# String ferrule 'Blocks'



## Ayr Guitars (Oct 24, 2016)

Hey everyone! I've had people ask me about solid brass blocks rather than individual ferrules on hardtails & teles. 

Very happy to say I've found a source - and I will be using these on a few upcoming builds. I have the opportunity to bring in a batch. They are custom made in the U.K., which affects the landed price. 

Few questions for the group:

1) would these add appeal if you were buying a guitar, or having one custom built?

2) would you be interested in having one retrofit into your current guitar?

3) How much would you pay to have one supplied and installed?

I appreciate your help - answers to the questions above will help me decide how many to bring over. 

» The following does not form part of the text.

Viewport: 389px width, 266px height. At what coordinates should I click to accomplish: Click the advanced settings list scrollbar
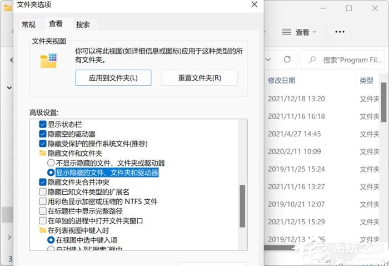click(x=242, y=205)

They come with 2 spacing: one for hardtail Strat / Hipshot and another for Tele. They come in a variety of finishes; I was planning to bring in Chrome only to start with.


----------



## Guest (Nov 20, 2016)

Do these blocks add anything tone/sound wise? 
or is it just for aesthetics?
If the former, then 
1) yes
2) maybe
3) as little as possible. lol .. kiddin' .. I wouldn't know how to price something like this.
I'll wait for a few more replies and if the answers to #3 sound reasonable, I'll edit this post.


----------



## Tone Chaser (Mar 2, 2014)

My Godin LG Signature has a brass looking tone block in it. It does sound very good. I think that it helps to make the LG a very versatile guitar.


----------



## Ayr Guitars (Oct 24, 2016)

laristotle said:


> Do these blocks add anything tone/sound wise?
> or is it just for aesthetics?


I do anticipate they will have a (positive) impact on tone. Not able to elaborate on that just yet.... the reason people have specifically asked for them are for tone and sustain. Sort of like a steel sustain block from a tremolo bridge, only in a hardtail.


----------



## vokey design (Oct 24, 2006)

They sure do look great.


----------



## cboutilier (Jan 12, 2016)

1) yes
2) yes
3) 200 bucks probably.


----------



## Ayr Guitars (Oct 24, 2016)

I ended up bringing in a few of these to try them out and they arrived a few days ago. With some template work complete, I fit these into 3 bodies I'm working on. Really impressed with the quality - these are a huge improvement over individual ferrules.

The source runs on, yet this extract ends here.